═══ Given records

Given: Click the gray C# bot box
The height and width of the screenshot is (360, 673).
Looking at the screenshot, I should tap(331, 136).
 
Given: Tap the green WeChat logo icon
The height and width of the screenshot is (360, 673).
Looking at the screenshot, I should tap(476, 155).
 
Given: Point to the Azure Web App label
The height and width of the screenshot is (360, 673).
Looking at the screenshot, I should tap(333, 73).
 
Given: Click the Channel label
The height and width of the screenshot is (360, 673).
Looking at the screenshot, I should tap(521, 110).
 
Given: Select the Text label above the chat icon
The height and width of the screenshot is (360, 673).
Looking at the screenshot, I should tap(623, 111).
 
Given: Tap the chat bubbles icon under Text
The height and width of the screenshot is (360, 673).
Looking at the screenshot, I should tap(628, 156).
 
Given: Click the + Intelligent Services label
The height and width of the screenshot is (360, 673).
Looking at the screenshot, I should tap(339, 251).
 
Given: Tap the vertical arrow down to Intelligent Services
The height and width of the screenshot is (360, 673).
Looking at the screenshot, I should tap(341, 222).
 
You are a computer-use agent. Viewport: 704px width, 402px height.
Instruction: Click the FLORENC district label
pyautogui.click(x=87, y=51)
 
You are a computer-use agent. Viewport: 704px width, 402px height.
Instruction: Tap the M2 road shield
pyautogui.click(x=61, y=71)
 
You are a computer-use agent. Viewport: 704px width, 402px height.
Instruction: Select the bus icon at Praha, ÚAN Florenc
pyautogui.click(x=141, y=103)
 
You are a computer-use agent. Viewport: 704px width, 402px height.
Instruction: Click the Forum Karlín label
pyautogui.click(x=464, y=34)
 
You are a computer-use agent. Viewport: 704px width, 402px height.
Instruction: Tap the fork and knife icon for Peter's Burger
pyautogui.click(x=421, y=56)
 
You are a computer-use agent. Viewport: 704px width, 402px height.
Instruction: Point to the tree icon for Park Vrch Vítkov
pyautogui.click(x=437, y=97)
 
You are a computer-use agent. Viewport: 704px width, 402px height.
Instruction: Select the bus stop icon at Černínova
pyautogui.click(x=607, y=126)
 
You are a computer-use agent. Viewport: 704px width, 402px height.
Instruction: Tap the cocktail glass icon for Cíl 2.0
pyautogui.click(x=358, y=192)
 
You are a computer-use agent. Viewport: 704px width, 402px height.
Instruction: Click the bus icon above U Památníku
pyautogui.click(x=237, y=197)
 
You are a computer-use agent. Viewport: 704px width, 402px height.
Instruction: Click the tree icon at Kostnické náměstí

══════

> [Task brief]
Could you write out, word for word, the lines from the very first one through the line that contains "Given: Click the Channel label", including that line?

> [Written answer]
Given: Click the gray C# bot box
The height and width of the screenshot is (360, 673).
Looking at the screenshot, I should tap(331, 136).
 
Given: Tap the green WeChat logo icon
The height and width of the screenshot is (360, 673).
Looking at the screenshot, I should tap(476, 155).
 
Given: Point to the Azure Web App label
The height and width of the screenshot is (360, 673).
Looking at the screenshot, I should tap(333, 73).
 
Given: Click the Channel label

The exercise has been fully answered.